Thursday’s June NFP report was the catalyst. The economy added just 57,000 jobs — roughly half the 110K consensus — while April and May were revised down by a combined 74,000. Unemployment held at 4.2%, but the headline miss was enough to push the greenback lower against every G10 peer. Fed Chair Kevin Warsh, speaking at the ECB Forum in Sintra on Tuesday, had declined to telegraph a July decision while repeating that inflation remains “too high,” but the jobs data shifted the market’s attention from sticky prices to a cooling labour market.
Commodity markets echoed the tone. Gold jumped 2.66% to $4,187, its strongest weekly gain in over a month, as real-rate expectations pulled lower. Copper added 1.34%, supporting the Aussie and Kiwi. Oil was mixed — WTI slipped 0.65% to $68.78 while Brent edged up 0.19% to $72.13 — leaving the petro-linked currencies (CAD, NOK) with divergent signals. NOK rallied regardless, riding the broad dollar weakness.
Key Pair Breakdown
GBP/USD +1.23% to 1.335 — Sterling was the week’s top performer in G10. The Bank of England’s decision to hold at 3.75% in June, combined with UK CPI steady at 2.8%, gives the MPC less urgency to ease than the Fed now faces after the NFP miss. Cable broke above 1.33 on Thursday and held the gains into the July 4 US holiday close. The 1.34 handle is the next resistance — a level not tested since late 2024.
NZD/USD +1.22% to 0.5712 — The Kiwi matched sterling’s pace, benefiting from the copper rally and a general bid for high-beta commodity currencies. The pair had been compressed below 0.57 for weeks; Thursday’s dollar sell-off popped it through. A sustained hold above 0.57 would mark a shift in the medium-term downtrend that has dominated NZD since Q1.

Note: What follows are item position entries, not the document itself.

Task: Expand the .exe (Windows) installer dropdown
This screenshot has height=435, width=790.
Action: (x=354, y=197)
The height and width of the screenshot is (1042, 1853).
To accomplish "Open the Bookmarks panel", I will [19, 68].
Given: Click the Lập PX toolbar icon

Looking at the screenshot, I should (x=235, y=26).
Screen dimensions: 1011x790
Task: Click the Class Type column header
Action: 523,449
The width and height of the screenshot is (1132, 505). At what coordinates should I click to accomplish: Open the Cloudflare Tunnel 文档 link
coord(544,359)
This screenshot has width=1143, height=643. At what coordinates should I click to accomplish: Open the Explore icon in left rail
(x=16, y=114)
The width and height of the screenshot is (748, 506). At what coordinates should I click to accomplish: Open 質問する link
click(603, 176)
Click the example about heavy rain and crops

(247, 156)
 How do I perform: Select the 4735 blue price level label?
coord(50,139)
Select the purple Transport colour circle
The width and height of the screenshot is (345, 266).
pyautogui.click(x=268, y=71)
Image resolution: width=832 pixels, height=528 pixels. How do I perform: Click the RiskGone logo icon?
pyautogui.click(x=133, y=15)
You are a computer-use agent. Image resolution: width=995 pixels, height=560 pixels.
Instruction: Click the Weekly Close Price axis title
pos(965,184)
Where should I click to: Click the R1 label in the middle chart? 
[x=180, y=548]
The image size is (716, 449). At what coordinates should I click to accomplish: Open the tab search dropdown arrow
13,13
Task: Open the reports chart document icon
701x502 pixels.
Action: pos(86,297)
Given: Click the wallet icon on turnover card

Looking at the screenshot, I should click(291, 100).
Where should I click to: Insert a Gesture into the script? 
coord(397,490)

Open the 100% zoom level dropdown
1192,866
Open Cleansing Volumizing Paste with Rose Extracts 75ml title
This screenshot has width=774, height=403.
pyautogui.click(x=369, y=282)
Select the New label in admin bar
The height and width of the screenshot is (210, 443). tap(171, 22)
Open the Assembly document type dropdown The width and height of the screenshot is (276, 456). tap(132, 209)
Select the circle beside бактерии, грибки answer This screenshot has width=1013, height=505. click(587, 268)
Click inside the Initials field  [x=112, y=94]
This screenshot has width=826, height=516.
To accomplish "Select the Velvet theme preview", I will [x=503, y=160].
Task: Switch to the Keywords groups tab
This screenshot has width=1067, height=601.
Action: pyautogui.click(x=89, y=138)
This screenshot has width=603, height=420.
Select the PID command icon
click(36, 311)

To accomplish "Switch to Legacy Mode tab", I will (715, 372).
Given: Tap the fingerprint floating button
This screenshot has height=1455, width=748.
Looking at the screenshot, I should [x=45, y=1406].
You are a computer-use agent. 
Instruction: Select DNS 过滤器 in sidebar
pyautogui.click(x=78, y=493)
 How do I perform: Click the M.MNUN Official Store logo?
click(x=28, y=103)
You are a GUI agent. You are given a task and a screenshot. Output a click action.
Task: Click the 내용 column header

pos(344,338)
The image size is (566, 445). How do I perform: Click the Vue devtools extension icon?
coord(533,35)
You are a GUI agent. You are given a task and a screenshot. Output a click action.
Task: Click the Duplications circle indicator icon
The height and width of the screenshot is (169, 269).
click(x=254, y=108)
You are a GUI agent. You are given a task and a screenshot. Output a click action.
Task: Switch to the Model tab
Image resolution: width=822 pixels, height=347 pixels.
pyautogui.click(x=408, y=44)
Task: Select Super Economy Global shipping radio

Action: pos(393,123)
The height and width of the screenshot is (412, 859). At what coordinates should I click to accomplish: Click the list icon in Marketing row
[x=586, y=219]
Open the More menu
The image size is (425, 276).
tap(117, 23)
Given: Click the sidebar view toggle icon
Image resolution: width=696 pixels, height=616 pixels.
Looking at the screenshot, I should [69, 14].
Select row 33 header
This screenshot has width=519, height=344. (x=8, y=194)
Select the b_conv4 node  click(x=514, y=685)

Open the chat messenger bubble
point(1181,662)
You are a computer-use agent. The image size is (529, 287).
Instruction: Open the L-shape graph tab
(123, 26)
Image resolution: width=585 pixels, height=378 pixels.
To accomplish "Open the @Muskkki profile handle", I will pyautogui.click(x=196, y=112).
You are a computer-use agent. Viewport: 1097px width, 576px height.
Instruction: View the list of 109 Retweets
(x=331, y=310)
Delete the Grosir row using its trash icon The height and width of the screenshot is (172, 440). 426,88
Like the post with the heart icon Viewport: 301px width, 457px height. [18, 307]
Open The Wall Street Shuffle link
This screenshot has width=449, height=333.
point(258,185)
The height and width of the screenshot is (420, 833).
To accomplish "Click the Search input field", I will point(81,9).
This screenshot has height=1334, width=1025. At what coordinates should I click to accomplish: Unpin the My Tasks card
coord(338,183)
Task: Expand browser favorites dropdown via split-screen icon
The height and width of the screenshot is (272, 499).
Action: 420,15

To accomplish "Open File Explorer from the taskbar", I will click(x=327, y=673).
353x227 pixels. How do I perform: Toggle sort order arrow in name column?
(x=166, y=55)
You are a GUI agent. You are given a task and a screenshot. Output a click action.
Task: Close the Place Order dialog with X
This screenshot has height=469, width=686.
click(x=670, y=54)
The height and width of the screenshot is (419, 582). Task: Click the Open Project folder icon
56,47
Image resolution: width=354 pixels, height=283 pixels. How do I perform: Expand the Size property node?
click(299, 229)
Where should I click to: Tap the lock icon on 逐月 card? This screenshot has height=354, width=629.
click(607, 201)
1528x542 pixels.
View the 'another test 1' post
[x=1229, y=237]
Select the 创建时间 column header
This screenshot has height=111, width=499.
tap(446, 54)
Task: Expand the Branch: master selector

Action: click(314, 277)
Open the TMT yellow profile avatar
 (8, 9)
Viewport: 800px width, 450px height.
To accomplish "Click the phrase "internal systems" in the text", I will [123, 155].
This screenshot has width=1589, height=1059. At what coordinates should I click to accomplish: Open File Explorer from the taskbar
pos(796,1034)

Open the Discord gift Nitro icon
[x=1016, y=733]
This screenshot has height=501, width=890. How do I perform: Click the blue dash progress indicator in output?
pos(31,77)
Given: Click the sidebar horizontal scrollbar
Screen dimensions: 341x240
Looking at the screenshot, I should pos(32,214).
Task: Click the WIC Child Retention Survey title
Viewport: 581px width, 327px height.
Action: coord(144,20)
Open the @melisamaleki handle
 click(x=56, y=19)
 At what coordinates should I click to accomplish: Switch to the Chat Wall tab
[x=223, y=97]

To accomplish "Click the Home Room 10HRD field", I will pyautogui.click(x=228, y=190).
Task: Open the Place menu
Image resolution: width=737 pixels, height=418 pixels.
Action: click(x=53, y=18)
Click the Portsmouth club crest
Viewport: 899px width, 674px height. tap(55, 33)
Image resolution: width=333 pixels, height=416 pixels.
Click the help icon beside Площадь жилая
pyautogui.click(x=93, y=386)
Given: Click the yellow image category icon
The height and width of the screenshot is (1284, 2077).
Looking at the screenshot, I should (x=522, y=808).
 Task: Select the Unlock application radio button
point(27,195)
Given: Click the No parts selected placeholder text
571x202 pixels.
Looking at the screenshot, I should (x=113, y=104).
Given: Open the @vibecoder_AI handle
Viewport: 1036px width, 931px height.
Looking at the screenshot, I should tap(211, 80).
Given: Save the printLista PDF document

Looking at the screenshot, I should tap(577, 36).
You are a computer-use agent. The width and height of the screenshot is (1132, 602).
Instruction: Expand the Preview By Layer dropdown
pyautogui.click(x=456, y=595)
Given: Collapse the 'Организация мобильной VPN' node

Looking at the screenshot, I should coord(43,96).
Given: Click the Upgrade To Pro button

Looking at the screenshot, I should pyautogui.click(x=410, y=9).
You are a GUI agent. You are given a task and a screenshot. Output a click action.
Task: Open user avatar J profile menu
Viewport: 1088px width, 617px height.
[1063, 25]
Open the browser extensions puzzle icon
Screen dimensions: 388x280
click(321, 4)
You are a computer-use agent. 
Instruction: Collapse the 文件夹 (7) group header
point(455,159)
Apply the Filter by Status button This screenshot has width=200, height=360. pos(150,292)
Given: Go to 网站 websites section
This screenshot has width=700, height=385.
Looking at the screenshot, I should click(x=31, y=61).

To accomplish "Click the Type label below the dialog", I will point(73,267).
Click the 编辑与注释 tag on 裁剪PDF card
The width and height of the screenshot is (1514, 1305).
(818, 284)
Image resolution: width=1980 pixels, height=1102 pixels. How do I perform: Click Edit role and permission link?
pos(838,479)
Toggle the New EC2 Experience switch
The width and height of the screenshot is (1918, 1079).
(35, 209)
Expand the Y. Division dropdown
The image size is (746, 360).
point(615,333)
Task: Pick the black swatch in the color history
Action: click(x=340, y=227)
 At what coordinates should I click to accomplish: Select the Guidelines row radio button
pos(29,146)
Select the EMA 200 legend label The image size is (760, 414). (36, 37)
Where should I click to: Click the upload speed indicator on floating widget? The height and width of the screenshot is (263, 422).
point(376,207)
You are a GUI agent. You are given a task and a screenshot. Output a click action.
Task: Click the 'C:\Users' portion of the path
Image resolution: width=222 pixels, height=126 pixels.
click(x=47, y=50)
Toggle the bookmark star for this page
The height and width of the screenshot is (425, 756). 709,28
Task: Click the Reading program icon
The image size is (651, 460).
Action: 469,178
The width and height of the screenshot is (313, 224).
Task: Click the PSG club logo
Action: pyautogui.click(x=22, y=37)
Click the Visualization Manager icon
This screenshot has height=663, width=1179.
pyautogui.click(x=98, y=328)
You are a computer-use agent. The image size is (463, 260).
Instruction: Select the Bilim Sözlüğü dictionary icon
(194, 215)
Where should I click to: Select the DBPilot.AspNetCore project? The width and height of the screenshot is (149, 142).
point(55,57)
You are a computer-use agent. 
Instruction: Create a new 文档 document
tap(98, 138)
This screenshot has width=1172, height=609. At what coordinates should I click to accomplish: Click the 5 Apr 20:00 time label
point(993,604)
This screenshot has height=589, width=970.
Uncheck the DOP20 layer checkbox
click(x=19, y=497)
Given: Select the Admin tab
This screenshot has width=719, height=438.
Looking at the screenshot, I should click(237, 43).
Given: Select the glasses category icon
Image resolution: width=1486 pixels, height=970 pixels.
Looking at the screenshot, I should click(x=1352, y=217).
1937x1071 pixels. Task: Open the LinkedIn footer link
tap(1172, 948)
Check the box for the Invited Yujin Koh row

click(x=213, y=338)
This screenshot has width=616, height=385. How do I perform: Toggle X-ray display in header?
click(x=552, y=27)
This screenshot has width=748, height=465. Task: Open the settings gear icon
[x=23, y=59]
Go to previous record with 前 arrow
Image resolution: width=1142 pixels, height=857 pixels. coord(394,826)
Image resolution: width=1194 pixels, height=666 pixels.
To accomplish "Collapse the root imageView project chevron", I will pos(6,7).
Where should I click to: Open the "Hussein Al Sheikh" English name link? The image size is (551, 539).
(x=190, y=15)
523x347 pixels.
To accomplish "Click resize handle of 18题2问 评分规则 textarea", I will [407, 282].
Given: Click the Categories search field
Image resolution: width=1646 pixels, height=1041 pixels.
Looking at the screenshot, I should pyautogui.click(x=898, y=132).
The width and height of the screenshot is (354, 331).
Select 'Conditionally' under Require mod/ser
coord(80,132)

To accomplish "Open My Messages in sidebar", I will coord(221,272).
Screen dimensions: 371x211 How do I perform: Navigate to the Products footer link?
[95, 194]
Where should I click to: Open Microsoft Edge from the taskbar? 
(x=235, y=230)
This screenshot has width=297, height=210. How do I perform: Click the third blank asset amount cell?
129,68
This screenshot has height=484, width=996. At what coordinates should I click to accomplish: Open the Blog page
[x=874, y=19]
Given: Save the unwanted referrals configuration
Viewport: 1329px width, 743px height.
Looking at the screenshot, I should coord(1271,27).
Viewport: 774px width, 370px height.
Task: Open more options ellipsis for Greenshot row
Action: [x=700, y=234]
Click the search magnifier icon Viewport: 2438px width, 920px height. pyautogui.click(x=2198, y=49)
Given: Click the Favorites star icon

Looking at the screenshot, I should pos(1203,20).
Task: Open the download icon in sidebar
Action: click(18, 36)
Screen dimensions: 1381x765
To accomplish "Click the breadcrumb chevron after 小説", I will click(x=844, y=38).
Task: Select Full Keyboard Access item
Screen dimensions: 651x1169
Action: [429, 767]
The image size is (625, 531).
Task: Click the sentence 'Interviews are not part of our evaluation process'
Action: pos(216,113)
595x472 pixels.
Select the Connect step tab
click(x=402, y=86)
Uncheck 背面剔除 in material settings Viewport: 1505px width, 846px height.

USD/NOK −1.14% to 9.8195 — The Norwegian krone outperformed despite the mixed oil picture, suggesting this move was more about broad dollar liquidation than crude. NOK tends to amplify G10 dollar weakness given its lower liquidity. The 9.80 level is a near-term floor — a break below would open up the 9.65–9.70 zone.
Week Ahead Setup
The July 4 holiday truncated Friday’s session, meaning the full NFP reaction may not be priced until Monday’s London open. Expect follow-through dollar selling early in the week unless ISM Services (due Thursday, July 9) prints hot enough to offset the payrolls miss.
No major central-bank decisions land next week — the ECB (July 23), Fed (July 29), and BoE (July 30) are all three weeks out. That leaves the data calendar in charge. Key prints: Eurozone retail sales (Monday), US JOLTS (Tuesday), FOMC minutes from the June hold (Wednesday), and ISM Services (Thursday). If services employment echoes manufacturing’s sub-50 reading (49.7 in June), rate-cut pricing will accelerate and the dollar sell-off has room to extend.
GBP/USD is the pair to watch at 1.335 — a daily close above 1.34 would be technically meaningful. USD/JPY at 161.34 barely moved this week despite dollar weakness; if US yields follow rates pricing lower, the yen may catch up with a delayed move.
Bottom Line
The dollar enters next week on the back foot after the worst payrolls print in four months landed squarely on the “growth scare” side of the Fed’s dual mandate. GBP/USD at 1.335, pressing multi-year highs with the rate differential still in sterling’s corner, is the pair most traders will be sizing up on the Monday reopen.